> **Passage**
BEGIN
The coronavirus doesn’t care if you’re essential or not


April 14, 2020 10:12AM

One of the upsides to living in this effective quarantine is that I am planting a garden for the first time in four years. I have longed for fresh veggies grown with my own hands and picked from my own backyard, but life just got in the way year after year. Since I now leave home on average about once every 10 days, I have a bit more time on my hands this spring. Thank God I live in Tennessee and not Michigan.

Because if I lived in Michigan, I’d be out of luck thanks to Gov. Gretchen Whitmer, who has deemed the garden centers at retailers “non-essential” and thereby closed. I can’t think of many things more essential than food. 

Michigan’s ridiculous rules on what is and is not essential shows just how preposterous this distinction is in the first place. What is essential to one person may not be to another; issuing a blanket order banning the purchase of some products and not others could never properly take this into account. And when it comes to jobs, I’ve never met a working person who said their paycheck or being able to afford to feed their family wasn’t essential. 

While Tennessee has also based some of its business closures on this arbitrary essential versus non-essential definition, at least Gov. Bill Lee has provided wider latitude for businesses to remain open if they can comply with public health guidelines. And after announcing a plan for a phased in re-opening of the economy on Monday, Gov. Lee should base these actions on public health factors, rather than follow the lead of leaders like Michigan’s by picking and choosing who gets to open and who doesn’t.
END
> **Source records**
BEGIN
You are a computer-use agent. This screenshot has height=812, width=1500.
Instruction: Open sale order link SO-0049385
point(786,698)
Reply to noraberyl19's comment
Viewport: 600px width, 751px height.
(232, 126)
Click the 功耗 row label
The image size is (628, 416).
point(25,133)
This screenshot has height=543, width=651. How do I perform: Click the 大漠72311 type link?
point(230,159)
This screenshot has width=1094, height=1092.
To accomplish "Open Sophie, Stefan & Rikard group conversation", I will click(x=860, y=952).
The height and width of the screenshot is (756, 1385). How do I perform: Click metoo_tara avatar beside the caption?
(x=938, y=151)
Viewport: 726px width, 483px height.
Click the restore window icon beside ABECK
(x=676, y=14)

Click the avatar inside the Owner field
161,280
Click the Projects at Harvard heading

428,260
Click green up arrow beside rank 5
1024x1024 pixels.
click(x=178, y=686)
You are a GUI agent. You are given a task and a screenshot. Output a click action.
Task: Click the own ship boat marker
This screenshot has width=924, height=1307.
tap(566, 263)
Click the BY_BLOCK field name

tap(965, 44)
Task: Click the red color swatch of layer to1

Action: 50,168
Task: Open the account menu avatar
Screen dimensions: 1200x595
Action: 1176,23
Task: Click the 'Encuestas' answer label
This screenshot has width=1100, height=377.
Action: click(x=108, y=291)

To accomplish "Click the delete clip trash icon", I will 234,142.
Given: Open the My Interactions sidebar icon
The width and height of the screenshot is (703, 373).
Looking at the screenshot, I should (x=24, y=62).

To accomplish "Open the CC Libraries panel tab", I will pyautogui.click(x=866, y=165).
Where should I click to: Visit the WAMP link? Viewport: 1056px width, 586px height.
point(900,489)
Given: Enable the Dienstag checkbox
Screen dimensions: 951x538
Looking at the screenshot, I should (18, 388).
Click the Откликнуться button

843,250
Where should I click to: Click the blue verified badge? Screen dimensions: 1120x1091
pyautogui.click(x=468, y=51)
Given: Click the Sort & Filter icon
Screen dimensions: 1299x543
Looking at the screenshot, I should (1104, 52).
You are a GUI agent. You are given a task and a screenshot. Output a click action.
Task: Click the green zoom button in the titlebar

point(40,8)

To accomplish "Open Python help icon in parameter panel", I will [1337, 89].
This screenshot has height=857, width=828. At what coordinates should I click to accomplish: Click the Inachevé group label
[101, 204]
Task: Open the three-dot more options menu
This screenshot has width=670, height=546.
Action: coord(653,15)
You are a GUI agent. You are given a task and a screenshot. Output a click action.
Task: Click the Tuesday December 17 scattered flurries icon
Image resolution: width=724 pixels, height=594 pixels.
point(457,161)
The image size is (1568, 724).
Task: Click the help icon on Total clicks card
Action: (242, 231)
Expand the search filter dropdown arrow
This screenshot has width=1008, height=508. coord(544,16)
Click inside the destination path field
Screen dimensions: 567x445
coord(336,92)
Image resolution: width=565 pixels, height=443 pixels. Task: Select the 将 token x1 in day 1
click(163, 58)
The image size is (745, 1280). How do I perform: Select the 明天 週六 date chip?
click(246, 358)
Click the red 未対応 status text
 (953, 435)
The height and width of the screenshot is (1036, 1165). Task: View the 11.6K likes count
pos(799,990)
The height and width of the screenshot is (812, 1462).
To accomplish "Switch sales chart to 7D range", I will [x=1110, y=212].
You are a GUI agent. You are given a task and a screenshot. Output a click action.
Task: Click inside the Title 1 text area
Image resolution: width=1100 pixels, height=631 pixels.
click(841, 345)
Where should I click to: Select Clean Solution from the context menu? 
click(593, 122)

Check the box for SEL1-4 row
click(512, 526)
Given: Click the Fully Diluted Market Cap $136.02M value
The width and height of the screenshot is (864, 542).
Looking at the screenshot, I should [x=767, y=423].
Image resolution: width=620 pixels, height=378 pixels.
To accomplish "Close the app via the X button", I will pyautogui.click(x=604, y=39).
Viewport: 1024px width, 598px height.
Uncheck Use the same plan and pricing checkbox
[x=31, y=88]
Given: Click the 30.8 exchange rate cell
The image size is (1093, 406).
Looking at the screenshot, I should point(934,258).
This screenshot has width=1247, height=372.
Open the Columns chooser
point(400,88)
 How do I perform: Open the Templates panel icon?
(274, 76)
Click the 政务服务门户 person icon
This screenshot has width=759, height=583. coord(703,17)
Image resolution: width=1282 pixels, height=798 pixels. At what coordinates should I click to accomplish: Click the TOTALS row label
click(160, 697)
END
> **Work to complete**
**1)** Update the opinion piece from "One of the upsides" up to and including "and not Michigan.", putting "summer" in place of "spring".
**2)** Carry the opinion piece on essential and non-essential business closures forward, starting after its final sentence.

> **Answer section**
**1)**
One of the upsides to living in this effective quarantine is that I am planting a garden for the first time in four years. I have longed for fresh veggies grown with my own hands and picked from my own backyard, but life just got in the way year after year. Since I now leave home on average about once every 10 days, I have a bit more time on my hands this summer. Thank God I live in Tennessee and not Michigan.

**2)**
After all, the virus doesn’t care if you’re on an essential shopping run or just out perusing the non-essential aisles. You are far more likely to get the virus purchasing essential toilet paper in a crowded grocery store than you are a non-essential puzzle in an empty bookstore. On the flipside, if a business maintains proper social distancing and complies with public health guidelines, it can sell anything it wishes without putting its workers or customers at risk.  

As Gov. Lee and his economic recovery group explore ways to ease the current restrictions placed on businesses and commerce, they should first scrap any notion of trying to toe the essential/non-essential line. Instead, they should focus on whether businesses can protect the health of their workers and the public. That is a far more sensible approach, is less prone to abuse, and is actually tied to how viruses spread in the first place.